- _WRITTEN EXERCISE 1_:
Rewrite the stretch of the mailing list thread from "Posted to dev@parquet.apache.org" through "Le Dem <ju...@twitter.com.INVALID>.", substituting "Parquet weekly sync" for "Parquet sync up".

You are viewing a plain text version of this content. The canonical link for it is here.

Posted to dev@parquet.apache.org by Julien Le Dem <ju...@twitter.com.INVALID> on 2015/05/12 19:07:25 UTC

Parquet sync up

Happening now:
https://plus.google.com/hangouts/_/twitter.com/parquet-sync-up?authuser=0&hceid=anVsaWVuQHR3aXR0ZXIuY29t.8ojja1ffv4jnptqalci3qebf8o

Re: Parquet sync up

Posted by Julien Le Dem <ju...@twitter.com.INVALID>.

Notes:
Attendees and topics of interest:
- Julien: Twitter. 1.7.0 release. merging Bytebuffer access branch
- Alex: Twitter.
- Daniel: Netflix. GSOC(Bytebuffer access), 1.7.0 release, Vectorized read
path. Schema evolution
- Mickael: Criteo.
- Ryan: Cloudera. 1.7.0 release, Semver versioning, Reviewing Pull
Requests, Schema evolution
- Sanjeev: Twitter. Support for interactive query.
- Sergio: Cloudera. hearing about vectorization
- Tianshuo: Twitter

Agenda:
- Schema evolution
- 1.7.0 release
- merging ByteBuffer
- Vectorized exec update
- SemVer
- PR review
- interactive queries

Discuss:
- Schema evolution strategies:
- index based access of file. Adding columns only at the end. can not
delete field. can rename.

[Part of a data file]
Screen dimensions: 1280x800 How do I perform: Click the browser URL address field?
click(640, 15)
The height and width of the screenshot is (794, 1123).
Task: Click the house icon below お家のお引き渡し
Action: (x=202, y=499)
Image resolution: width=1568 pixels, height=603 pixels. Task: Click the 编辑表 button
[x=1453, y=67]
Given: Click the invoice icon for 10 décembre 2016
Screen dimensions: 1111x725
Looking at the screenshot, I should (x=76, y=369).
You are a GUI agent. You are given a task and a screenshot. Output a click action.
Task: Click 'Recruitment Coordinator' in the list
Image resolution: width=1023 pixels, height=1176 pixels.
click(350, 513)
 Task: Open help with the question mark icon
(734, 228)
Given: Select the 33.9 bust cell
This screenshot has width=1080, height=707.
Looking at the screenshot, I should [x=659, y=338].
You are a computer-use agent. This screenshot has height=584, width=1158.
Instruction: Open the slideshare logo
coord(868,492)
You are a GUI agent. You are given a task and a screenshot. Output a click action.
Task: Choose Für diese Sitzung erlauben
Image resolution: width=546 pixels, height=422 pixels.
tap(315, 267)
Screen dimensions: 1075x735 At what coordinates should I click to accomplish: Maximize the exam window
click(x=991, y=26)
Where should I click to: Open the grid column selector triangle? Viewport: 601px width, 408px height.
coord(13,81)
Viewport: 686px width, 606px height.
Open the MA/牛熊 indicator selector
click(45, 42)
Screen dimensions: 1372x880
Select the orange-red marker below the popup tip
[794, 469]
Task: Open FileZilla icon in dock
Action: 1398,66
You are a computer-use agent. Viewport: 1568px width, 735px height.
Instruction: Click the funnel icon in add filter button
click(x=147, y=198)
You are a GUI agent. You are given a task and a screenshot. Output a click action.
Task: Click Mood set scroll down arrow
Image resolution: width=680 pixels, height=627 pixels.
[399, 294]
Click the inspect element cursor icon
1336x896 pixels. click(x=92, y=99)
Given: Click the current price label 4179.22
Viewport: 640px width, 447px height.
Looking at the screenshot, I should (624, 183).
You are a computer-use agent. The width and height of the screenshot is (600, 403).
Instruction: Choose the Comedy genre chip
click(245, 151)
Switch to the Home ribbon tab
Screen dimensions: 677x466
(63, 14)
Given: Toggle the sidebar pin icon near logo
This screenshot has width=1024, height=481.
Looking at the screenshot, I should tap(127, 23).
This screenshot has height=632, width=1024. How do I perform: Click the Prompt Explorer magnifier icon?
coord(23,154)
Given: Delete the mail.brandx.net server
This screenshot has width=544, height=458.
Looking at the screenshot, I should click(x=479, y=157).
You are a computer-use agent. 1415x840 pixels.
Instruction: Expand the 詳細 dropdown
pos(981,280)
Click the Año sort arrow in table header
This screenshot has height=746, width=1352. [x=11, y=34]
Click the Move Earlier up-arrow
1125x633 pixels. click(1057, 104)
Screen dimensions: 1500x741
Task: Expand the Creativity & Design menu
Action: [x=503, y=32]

- _WRITTEN EXERCISE 2_:
Return the stretch of the records from their start through the line containing "click(350, 513)", copied line for line.

- _FINAL ANSWER 1_:
Posted to dev@parquet.apache.org by Julien Le Dem <ju...@twitter.com.INVALID> on 2015/05/12 19:07:25 UTC

Parquet weekly sync

Happening now:
https://plus.google.com/hangouts/_/twitter.com/parquet-sync-up?authuser=0&hceid=anVsaWVuQHR3aXR0ZXIuY29t.8ojja1ffv4jnptqalci3qebf8o

Re: Parquet weekly sync

Posted by Julien Le Dem <ju...@twitter.com.INVALID>.

- _FINAL ANSWER 2_:
Screen dimensions: 1280x800 How do I perform: Click the browser URL address field?
click(640, 15)
The height and width of the screenshot is (794, 1123).
Task: Click the house icon below お家のお引き渡し
Action: (x=202, y=499)
Image resolution: width=1568 pixels, height=603 pixels. Task: Click the 编辑表 button
[x=1453, y=67]
Given: Click the invoice icon for 10 décembre 2016
Screen dimensions: 1111x725
Looking at the screenshot, I should (x=76, y=369).
You are a GUI agent. You are given a task and a screenshot. Output a click action.
Task: Click 'Recruitment Coordinator' in the list
Image resolution: width=1023 pixels, height=1176 pixels.
click(350, 513)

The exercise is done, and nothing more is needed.